Saved entries

## START

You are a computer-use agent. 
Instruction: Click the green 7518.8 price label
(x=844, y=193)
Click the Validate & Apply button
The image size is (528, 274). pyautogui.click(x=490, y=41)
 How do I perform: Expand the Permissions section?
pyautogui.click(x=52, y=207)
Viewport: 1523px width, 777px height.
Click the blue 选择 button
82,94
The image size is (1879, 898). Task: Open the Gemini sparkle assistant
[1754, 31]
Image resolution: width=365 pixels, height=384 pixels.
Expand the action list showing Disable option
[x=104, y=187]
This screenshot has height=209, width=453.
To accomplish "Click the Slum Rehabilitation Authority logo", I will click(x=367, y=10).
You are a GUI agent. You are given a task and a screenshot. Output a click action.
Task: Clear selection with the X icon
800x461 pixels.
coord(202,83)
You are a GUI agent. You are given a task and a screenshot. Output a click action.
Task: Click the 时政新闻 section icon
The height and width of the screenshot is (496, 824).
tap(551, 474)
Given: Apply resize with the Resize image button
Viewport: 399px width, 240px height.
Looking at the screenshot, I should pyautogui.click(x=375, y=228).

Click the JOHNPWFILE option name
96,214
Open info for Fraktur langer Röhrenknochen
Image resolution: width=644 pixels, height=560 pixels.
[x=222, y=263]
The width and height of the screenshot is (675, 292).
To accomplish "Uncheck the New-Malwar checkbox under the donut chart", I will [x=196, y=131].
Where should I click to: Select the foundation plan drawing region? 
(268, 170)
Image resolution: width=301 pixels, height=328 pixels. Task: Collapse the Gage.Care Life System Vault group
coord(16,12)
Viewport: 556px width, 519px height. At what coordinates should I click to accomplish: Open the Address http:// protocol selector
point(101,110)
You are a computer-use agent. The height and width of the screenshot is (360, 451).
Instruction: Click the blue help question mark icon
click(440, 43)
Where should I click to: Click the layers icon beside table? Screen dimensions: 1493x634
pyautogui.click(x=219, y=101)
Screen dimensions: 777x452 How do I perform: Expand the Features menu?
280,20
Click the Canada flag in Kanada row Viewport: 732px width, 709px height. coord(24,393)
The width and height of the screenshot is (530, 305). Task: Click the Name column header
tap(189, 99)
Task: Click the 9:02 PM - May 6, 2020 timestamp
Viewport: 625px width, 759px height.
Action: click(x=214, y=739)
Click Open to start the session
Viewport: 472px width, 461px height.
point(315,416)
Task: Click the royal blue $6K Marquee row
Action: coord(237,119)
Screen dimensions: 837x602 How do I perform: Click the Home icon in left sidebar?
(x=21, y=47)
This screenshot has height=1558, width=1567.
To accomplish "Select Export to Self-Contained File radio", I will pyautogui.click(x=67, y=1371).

## END

■ DESCRIPTION OF THE TASK:
Copy the items again from the line that contains "Screen dimensions: 837x602" through the end of the items, swapping "left sidebar" for "top toolbar" and leaving everything else the same.

■ THE SOLUTION:
Screen dimensions: 837x602 How do I perform: Click the Home icon in top toolbar?
(x=21, y=47)
This screenshot has height=1558, width=1567.
To accomplish "Select Export to Self-Contained File radio", I will pyautogui.click(x=67, y=1371).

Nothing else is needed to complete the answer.